Convergence pulls them all downward

Also in re: evidence - based on the paper only certain subsets resulted in log sum of evidence > 0.5 and it looked to me like football was below .4. Is there more to that as a baseline for a sufficiently tuned model or is it just using the results from the papers data sets?
glandfried commented 1 year ago

Hi!,

That's really interesting. I would like to see the data set. One question I would ask myself is what would happen if we perform an online convergence. This means, add one data point (or a whole batch) at a time after convergence (or some iterations). This function is not yet implemented I the python package, it is only implemented in the Julia package. I think it is relevant enough to add it.

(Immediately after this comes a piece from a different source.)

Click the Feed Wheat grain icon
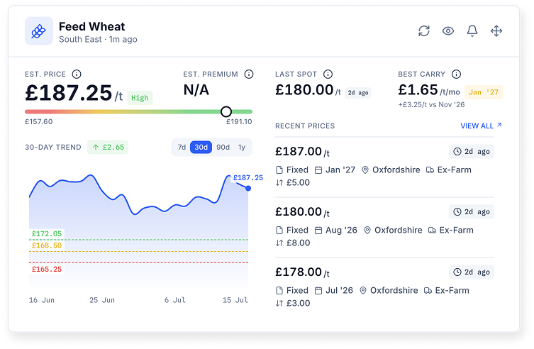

Regarding the evidence, yes! When there are more than 2 outcomes (possibility of tie), the evidence will be lower than 0.5, that's Ok. Excuse me, i didn't explain that point well. Evidence behaves differently from most ad-hoc cost functions that are commonly used to evaluate models. Because the evidence is the product of prior predictions (rather than a sum or an arithmetic average) if there is a single zero in the sequence, the evidence becomes zero forever (as Poppers' intuition). In the paper, we use the geometric mean because it is more intuitive: the overall evidence would be the same if we use the geometric mean to replace each predictions of the product. It is natural that if we are predicting the outcome of games between individuals with the same skill the typical prediction is close to 0.5.

I remain attentive. Kind regards.